Revelada pela cena hardcore da Califórnia, a Scowl superou rapidamente o quadro estreito do gênero. A banda de Santa Cruz, liderada pela cantora Kat Moss, fez da porosidade entre hardcore, grunge e rock alternativo sua marca registrada. Are We All Angels leva essa evolução ainda mais longe: é o disco de uma transformação assumida, em que a raiva original convive com um senso crescente da melodia.
A crítica (média de 82 em oito resenhas) saudou a ambição de uma banda que se recusa a se deixar enquadrar. Kat Moss, cuja voz passa do grito dilacerado ao canto limpo sem ruptura, encarna essa dualidade: a Scowl quer ao mesmo tempo golpear e seduzir, preservar sua energia punk abrindo-se a um público mais amplo.

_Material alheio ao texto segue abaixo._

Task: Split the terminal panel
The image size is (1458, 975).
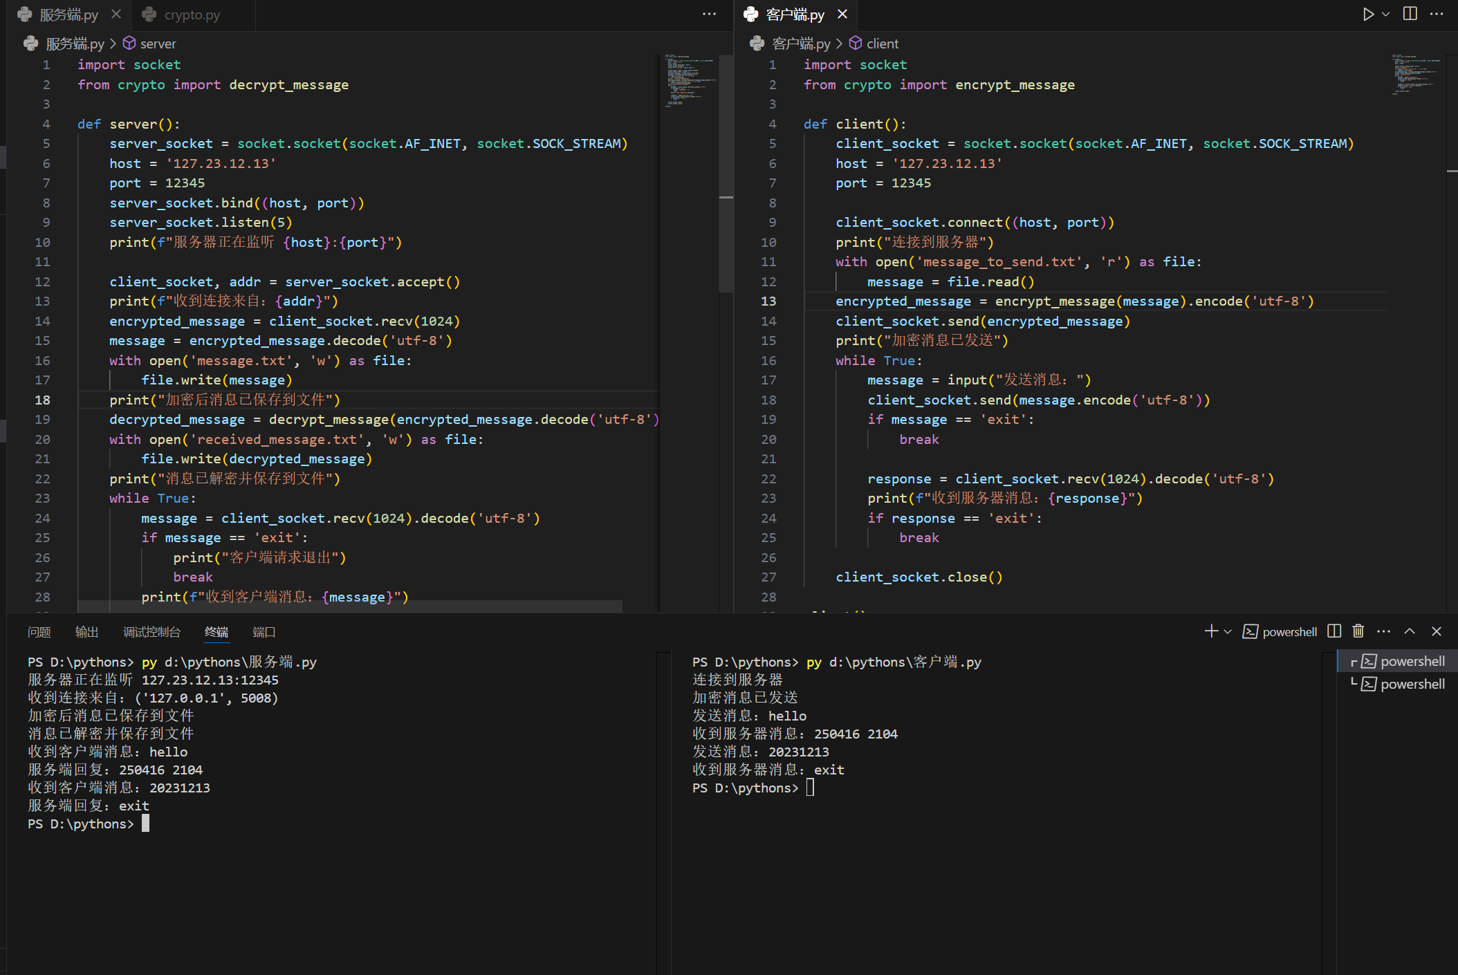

Musicalmente, o disco alterna fulgores hardcore e respirações mais melódicas, evocando por vezes o rock alternativo dos anos 90 — uma herança grunge assumida, entre distorção e clareza. A produção, mais ampla do que no passado, dá ar às composições sem embotar seu fio.
Esse grande salto não está isento de risco. Alguns lamentarão que a Scowl se afaste da brutalidade de seus inícios, enquanto outros julgarão a muda ainda inconclusa, presa entre duas águas. A queixa é audível: Are We All Angels é um disco de transição cujas mais belas promessas permanecem em parte por confirmar.
Veredito: 8/10. Um disco corajoso e cativante, em que se sente uma banda encontrando sua voz. A muda é promissora.